Let’s take a closer look at some perfect exercises that will take your weight lifting to a higher level. There are plenty more that could be added and if you are not sure exactly how to do these based on the instructions given, feel free to look them up on the Internet for more information and helpful diagrams.
Handstand Pushups
This size building push up workouts exercise is best done with a spotter so that you do not get hurt during execution. Perform a handstand and allow your feet to rest against the wall straight up towards the ceiling. Look straight ahead and using the control of your arms, lower your body towards the floor until the top of your head touches it.

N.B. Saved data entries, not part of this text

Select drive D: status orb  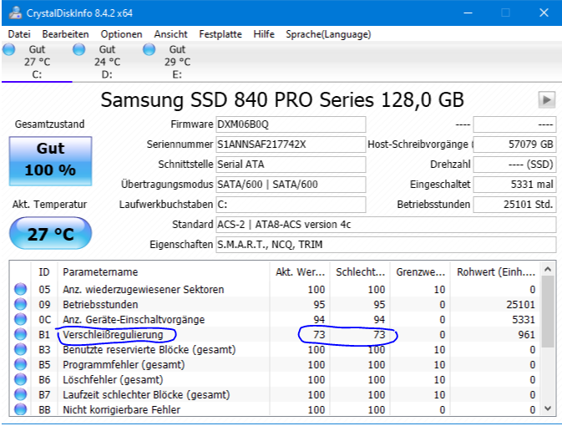(x=78, y=49)
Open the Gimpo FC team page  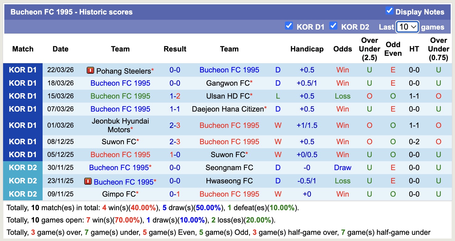coord(119,194)
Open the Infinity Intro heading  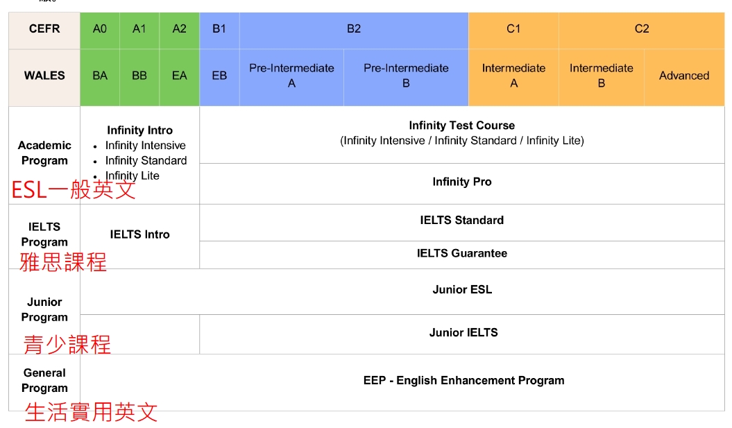139,130
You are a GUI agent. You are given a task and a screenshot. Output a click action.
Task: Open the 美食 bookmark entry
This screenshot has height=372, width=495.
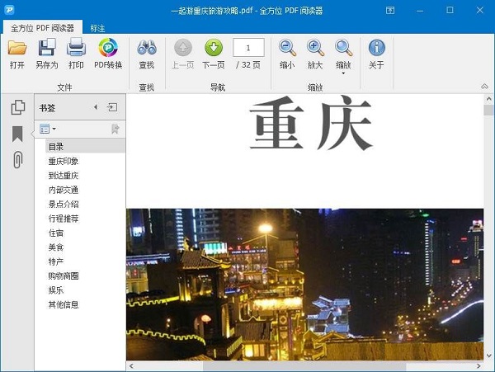[56, 247]

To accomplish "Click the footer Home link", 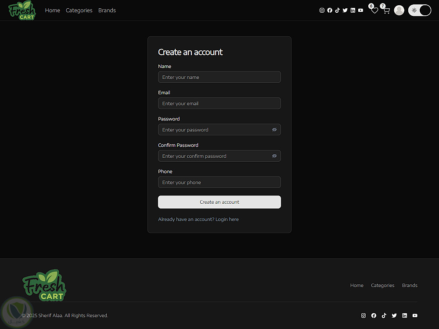I will [x=356, y=286].
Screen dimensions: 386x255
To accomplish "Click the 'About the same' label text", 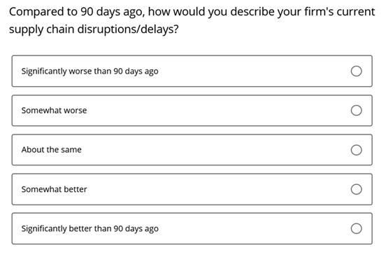I will 52,150.
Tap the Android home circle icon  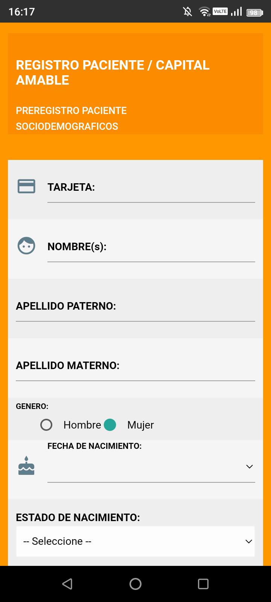tap(136, 584)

Next use your arms to push your body up again. This is a great exercise for bigger arms and muscular shoulders.
One Arm Pushup
Remember Sylvester Stallone as Rocky Balboa? This is a simple push up… with only one hand on the floor. If you’re really adventurous, try doing it with one leg off the floor as well. Like a regular push up this exercise will develop strong shoulders, pecs and triceps.
Door Pull-Up
Using a strong door - not the doorway, but the door itself - lay a towel across the top and grasp the top of the door and towel while allowing your body to hang. Pull yourself up until your chin clears the top of the door and then lower yourself slowly back down. Make sure you have plenty of clearance so that you don’t bang your head against the ceiling.
One Legged Squat
The following exercise is not as easy as it seems. Keep your stretched arms straight ahead and get 1 leg off the ground keeping it in front of you. While looking forward, slowly lower your body down into a squat on one leg. As you get to the position in which you are parallel with the leg that you have extended, flex your buttocks and abdominal muscles and hold it as you reach the bottom of the squat. Count to three and then rise back up to the starting position. Besides building your leg’s muscles this will also sharpen your balance.
These are advanced exercises which will certainly build bigger muscles. It is very important to start with decent warm up activities.